So it seems as if the Thermal Interpretation is just the "shut-up-and-calculate interpretation" pushed into the extreme, such that it's not useful anymore for the (phenomenological) theoretical physicist. I've some sympathies for this approach, because it avoids philosophical gibberish confusing the subject, but if you don't allow heuristic thinking (like the extremely useful idea of the Gibbs ensemble), there's no chance to apply a theory to new physical problems in the real world.

A. Neumaier · Jul 24, 2019

vanhees71 said:

if ##\langle A \rangle## is not an average, I don't know what it is and how to apply it to the real world.

By your (i.e., the conventional minimal statistical) definition, it is an average over the ensemble of equally prepared systems, and nothing else.

How to apply it to the real world, e.g., to a single beautifully shaped lump of silver or to hydromechanics, should be a consequence of the definitions given. If you interpret it as another average, you therefore need to derive it from this original definition (which is possible only in very special model cases).
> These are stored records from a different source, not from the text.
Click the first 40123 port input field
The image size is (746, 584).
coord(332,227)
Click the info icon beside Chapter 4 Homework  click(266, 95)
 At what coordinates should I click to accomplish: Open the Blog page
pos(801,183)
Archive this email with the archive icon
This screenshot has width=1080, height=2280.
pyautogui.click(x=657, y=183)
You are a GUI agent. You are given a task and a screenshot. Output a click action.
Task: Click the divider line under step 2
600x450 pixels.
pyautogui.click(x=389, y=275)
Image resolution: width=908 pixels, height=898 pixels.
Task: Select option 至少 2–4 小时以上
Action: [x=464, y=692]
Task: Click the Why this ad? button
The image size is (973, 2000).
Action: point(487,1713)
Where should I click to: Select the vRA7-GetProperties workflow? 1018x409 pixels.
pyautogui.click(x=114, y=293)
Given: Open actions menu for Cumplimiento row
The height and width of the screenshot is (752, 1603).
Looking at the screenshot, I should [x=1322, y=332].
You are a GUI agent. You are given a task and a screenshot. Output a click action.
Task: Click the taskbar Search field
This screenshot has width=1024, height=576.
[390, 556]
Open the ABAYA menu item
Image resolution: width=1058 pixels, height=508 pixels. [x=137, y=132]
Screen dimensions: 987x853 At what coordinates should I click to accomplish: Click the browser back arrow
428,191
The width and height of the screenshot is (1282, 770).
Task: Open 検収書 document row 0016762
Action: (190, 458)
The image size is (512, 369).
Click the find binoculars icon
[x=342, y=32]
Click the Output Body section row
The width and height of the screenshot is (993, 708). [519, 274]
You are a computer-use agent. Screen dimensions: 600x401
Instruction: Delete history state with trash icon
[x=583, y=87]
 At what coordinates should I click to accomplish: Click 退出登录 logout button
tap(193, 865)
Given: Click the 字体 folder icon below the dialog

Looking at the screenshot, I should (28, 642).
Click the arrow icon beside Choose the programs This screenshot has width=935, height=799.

Otherwise, why should one believe you?

vanhees71 said:

Obviously you simply don't understand the argument, why the formal manipulations used to derive macroscopic (classical) behavior, be it from quantum or classical statistical physics, always is an averaging procedure over many microscopic degrees of freedom. That all started from the very beginning of statistical mechanics by Bernoulli, Maxwell, and Boltzmann.

Yes, I really don't understand it, since in this generality it is simply false. Your argument is valid only in the special case where you assume (as Bernoulli, Maxwell, and Boltzmann) an ideal gas, so that you have an ensemble of independent particles and not (as in dense matter and in QFT) an ensemble of large systems.

vanhees71 said:

if you don't allow heuristic thinking (like the extremely useful idea of the Gibbs ensemble), there's no chance to apply a theory to new physical problems in the real world.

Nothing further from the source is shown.